When those same 33 drivers were racing around the Indianapolis Motor Speedway’s famed 2.5-mile oval, she was in a suite, entertaining many of those same guests.
That’s when Tim Clauson approached and told her he was thinking of fielding an entry in the 2019 Indianapolis 500.
Suddenly, there was hope again.
“That was the turning point,” Mann said after being announced Feb. 27 as the driver of Clauson-Marshall Racing’s No. 39 Driven2SaveLives Chevrolet for the 103rd Indianapolis 500 presented by Gainbridge. “That was the moment that I started to believe that it may be possible to race at Indianapolis Motor Speedway again.”
A six-time Indianapolis 500 starter and the first female pole winner at the Indianapolis Motor Speedway when she won qualified first for the Indy Lights Freedom 100 in 2010, Mann formed a friendship with Tim Clauson’s son Bryan when they were teammates at Dale Coyne Racing in 2016.
As the team’s Indianapolis 500-only drivers, they were often paired for engineering debriefs and events for the team. They understood what each other was going through and had hoped to be teammates in future Indianapolis 500s.

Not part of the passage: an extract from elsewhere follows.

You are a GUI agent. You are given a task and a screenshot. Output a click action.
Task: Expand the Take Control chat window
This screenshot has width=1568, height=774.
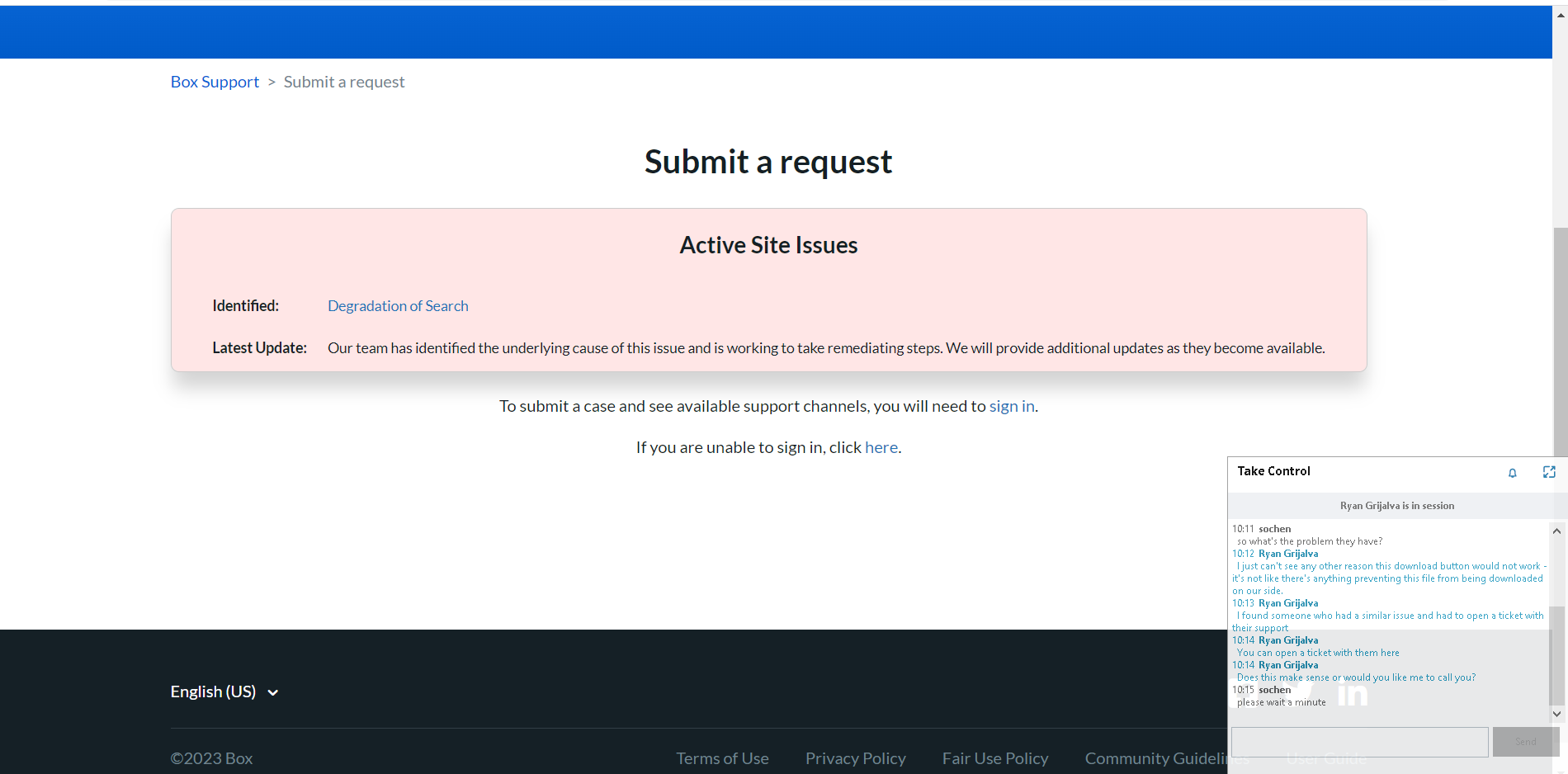(1548, 472)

But when Bryan sustained fatal injuries in a midget racing accident a few months later, he gave the gift of life by donating his organs.
The next year, Mann still became Bryan’s teammate, honoring her friend by becoming an ambassador for the Driven2SaveLives campaign, which honors Bryan Clauson’s choice to be a life-saving organ donor. She finished 17th in the race, her best result to date at “The Greatest Spectacle in Racing.”

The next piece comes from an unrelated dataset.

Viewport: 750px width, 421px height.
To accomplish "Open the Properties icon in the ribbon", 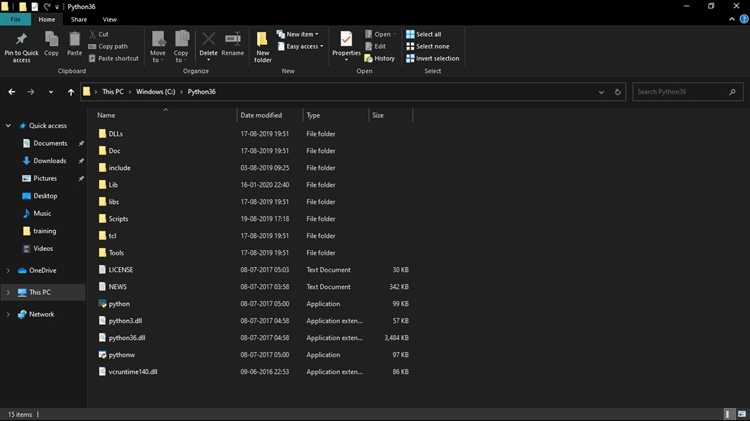I will click(x=346, y=39).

“The ability to become a donor hero,” Mann said, choking back some emotions. “It’s such an important message for everyone to understand. When you choose to become a donor hero, if something does go wrong as it did for Bryan, you are saving the lives of other people.
“It’s such an incredibly important decision for people to make and there are so many people waiting for a life-saving organ transplant.”

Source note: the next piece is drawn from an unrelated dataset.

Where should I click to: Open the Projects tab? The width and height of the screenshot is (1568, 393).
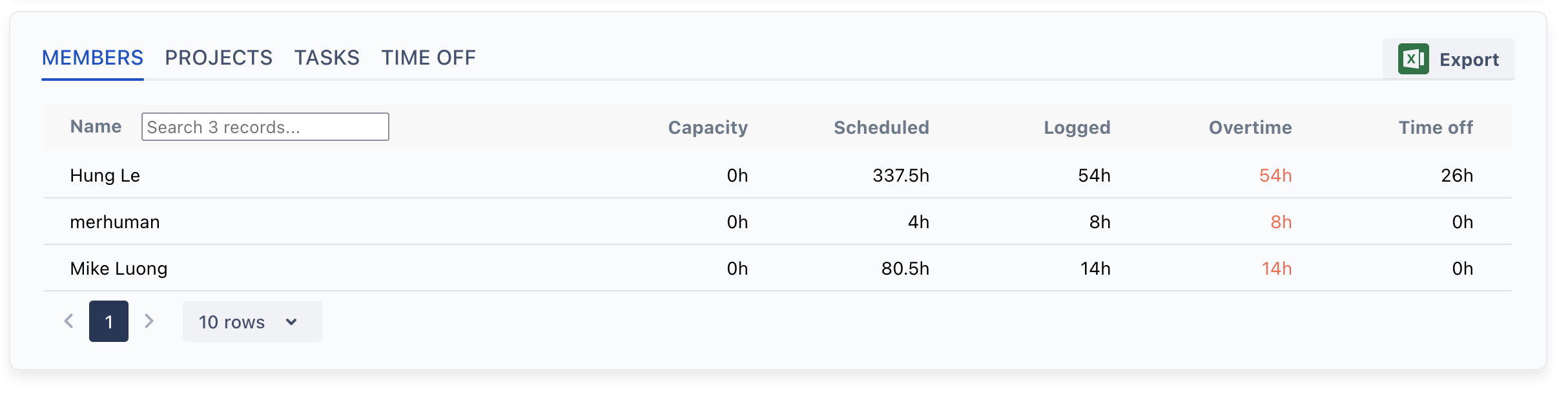[x=218, y=58]
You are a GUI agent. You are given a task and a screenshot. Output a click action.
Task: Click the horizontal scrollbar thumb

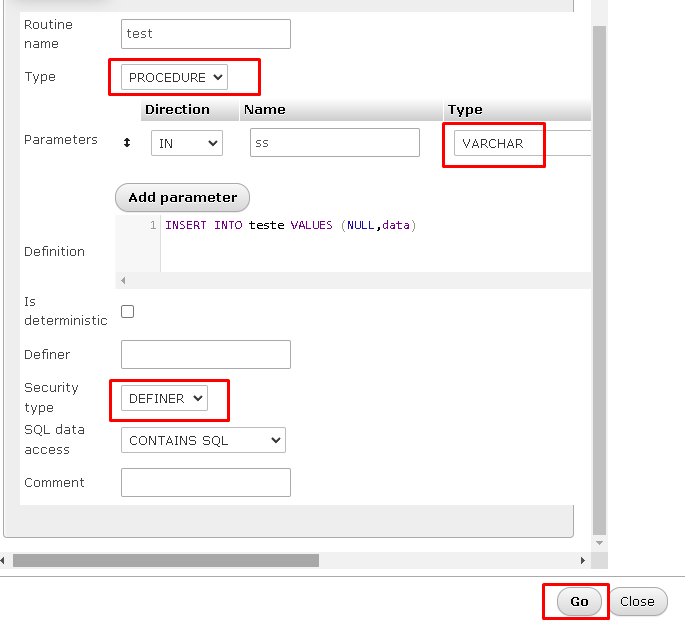[165, 561]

Tim Clauson said Mann was the only choice for his team’s first effort at Indianapolis, especially after seeing how she handled herself in wake of missing the race last year.
“When she didn’t qualify last year and we saw the way she carried through the two or three days after of fulfilling every commitment she had, and fulfilling every obligation she felt she had to us as a family, I decided that if I ever did (enter a car for the Indy 500), she would be one I wanted to do it with,” Tim Clauson said.
With the spark of hope, Mann and Clauson started working on a plan to put the program together. Several sponsors who backed Mann in 2018 opted to return when she told them of the chance to race with Clauson-Marshall Racing.
Suddenly, the opening chapter of the comeback story that Mann hopes to author this May was already written.
“It’s not so much (me) being back in a car this year,” Mann said. “It’s coming back to the Indianapolis 500 for Clauson-Marshall Racing, driving the Driven2SaveLives Chevy and driving the (No.) 39, which is Bryan’s number. It’s not simply the car. It’s what the car is and who I’m driving for.”
And how does Mann picture the story ending? Simple.
“I am out for redemption,” she said. “I want not only to be in the field, but I also want it to be my best run ever. The cause, the car and the team I’m driving for are so incredibly important, but I’m a racing driver, too. I really want to make Tim (Clauson), (co-owner) Richard (Marshall) and Stanley Ross proud of me as a racer and a representative of their cause.”
May activities at Indianapolis Motor Speedway begin with the INDYCAR Grand Prix on the IMS road course May 10-11. Indianapolis 500 practice begins on the 2.5-mile oval on May 14, with qualifying weekend set for May 18-19. The 103rd Indianapolis 500 is set for Sunday, May 26, with tickets available at IMS.com. The race airs live at 11 a.m. ET on NBC and the Advance Auto Parts INDYCAR Radio Network.